Zika: Aerial Spraying and Releasing Bats Approved

Bat in flight (Raghunath Thirumalaisamy / Flickr / CC / Cropped)
Raghunath Thirumalaisamy / Flickr / CC / Cropped

With Miami-Dade County Mosquito Control rapidly losing the battle to contain the epidemic from the Zika-carrying Aedes aegypti mosquitoes, panicking authorities began aerial spraying and may soon bring in bats that can eat 1,000 mosquitoes an hour.

Breitbart News reported that the CDC on August 1 issued the first U.S. domestic travel warning in its 70-year history, advising pregnant women and their partners to not travel to Wynwood, a Zika-infested community near Miami, after 10 cases were reported.

Despite a brigade of state and local workers frantically treating and draining all open water to corral the outbreak in the one-square-mile community, the local health department acknowledges that the number of Zika cases spiked to 15 and that one new case was reported outside of the initial tight cluster of local infections.

In the understatement of the decade, Dr. Tom Frieden, Director of the Centers for Disease Control, told CBS News, “They’ve been applying both chemicals that kill larval mosquitoes and adult mosquitoes every day. It isn’t working as well as we had hoped.” Frieden would not comment on the effectiveness of the pesticides that replaced DDT.

Although both male and female Aedes mosquitoes feed on fruit and plant nectar, the female is voracious because she must consume blood protein to help her eggs. After feeding on a human, female mosquitoes lay about 100 eggs in water. Larvae hatch within 48 hours and in 10 days the mosquito can fly. Females will breed three to four times in their 50 day life.

Breitbart News warned that Zika is drastically under-reported, since the vector-borne disease is symptomatic for only 18 percent of cases. When Florida State health officials tested a random sample of more than 340 people in Miami-Dade and Broward counties, they found seven who tested positive, but reported no symptoms.

Florida state health officials also acknowledged that they were monitoring 55 pregnant women who have been positively diagnosed with “lab evidence of Zika virus infection.” Up to 1 in 7 infected pregnant women will give birth to a microcephaly-deformed baby.

The U.S. Food and Drug Administration has called for a halt of blood donations in the 3,000 square mile area of Miami-Dade and Broward Counties. The FDA warned that Zika virus can be spread by Aedes mosquito bites, sex and blood transfusions. But Zika can also be transferred by exposure to human urine, semen and saliva.

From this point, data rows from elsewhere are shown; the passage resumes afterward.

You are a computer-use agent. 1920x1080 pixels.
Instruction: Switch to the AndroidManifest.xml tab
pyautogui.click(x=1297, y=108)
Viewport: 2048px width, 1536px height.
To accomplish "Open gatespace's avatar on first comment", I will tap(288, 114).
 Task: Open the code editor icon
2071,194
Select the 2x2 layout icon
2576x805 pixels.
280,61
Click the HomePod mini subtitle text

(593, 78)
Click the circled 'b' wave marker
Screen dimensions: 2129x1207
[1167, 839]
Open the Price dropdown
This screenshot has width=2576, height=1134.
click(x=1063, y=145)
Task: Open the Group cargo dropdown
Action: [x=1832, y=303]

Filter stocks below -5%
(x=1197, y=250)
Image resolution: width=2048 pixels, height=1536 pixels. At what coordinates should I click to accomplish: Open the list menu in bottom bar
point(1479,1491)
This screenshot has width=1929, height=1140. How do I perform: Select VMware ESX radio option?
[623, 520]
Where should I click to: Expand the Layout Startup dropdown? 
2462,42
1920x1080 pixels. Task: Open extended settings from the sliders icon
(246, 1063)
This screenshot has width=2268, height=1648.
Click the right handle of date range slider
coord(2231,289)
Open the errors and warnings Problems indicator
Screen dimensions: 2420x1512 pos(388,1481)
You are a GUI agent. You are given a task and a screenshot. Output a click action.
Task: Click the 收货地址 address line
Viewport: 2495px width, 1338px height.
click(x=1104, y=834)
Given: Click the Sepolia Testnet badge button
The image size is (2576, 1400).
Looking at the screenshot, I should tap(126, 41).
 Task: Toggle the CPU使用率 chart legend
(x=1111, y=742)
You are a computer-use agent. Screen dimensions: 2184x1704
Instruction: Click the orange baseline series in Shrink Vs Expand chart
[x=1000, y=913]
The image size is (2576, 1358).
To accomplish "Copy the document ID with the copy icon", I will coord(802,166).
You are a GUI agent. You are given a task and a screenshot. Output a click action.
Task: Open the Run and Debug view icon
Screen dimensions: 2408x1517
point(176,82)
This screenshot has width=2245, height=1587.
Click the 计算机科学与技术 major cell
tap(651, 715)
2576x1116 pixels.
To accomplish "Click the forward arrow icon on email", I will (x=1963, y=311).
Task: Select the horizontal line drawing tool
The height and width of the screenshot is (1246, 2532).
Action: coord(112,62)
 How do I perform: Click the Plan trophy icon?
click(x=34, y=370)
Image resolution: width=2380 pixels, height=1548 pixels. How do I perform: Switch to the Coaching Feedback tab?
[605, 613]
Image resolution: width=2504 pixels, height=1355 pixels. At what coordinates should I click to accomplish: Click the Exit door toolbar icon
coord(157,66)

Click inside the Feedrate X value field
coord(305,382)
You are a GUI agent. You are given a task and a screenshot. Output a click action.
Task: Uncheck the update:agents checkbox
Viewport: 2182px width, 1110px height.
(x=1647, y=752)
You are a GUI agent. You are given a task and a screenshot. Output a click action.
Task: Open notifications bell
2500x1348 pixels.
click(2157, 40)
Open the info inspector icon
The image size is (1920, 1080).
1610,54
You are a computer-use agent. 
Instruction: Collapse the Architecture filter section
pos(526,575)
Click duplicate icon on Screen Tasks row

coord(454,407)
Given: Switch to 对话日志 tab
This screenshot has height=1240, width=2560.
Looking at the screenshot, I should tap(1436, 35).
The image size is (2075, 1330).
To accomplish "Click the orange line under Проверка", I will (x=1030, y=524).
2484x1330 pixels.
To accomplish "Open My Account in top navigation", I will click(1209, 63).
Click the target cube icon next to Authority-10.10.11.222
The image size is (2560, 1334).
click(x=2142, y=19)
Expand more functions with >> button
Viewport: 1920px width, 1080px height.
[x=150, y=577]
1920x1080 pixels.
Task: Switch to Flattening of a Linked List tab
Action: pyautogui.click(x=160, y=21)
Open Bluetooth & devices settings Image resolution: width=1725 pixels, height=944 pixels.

Governor Rick Scott, in Executive Order Number 16-29, issued a Declaration of Public Health Emergency for just four Florida counties, but has since expanded the emergency to about half of the state’s 67 counties.

Facing a potential tourism implosion, Miami Mayor Carlos A. Gimenez approved aerial spraying to cover a 10-square-mile area north of downtown Miami to begin on August 3. But in a worst-case scenario, heavy storms drenched the area and left areas of standing water that will serve as ideal incubators for Zika infected mosquitoes across much of the city.

Some Miami residents are calling for flooding the city with bats, the mosquito’s most aggressive natural predators. Storms do not bother the mammals, and a single brown bat can gobble up to 1,000 mosquitoes every hour. But it may be to late to import bats.

There is plenty of blame that can be leveled against environmentalists, politicians, and businesses that have tried to minimize the impact of the Zika epidemic. But it now appears almost certain that Zika will become the first American pandemic since the 1957 Asian Flu outbreak killed an estimated 69,800 people in the United States.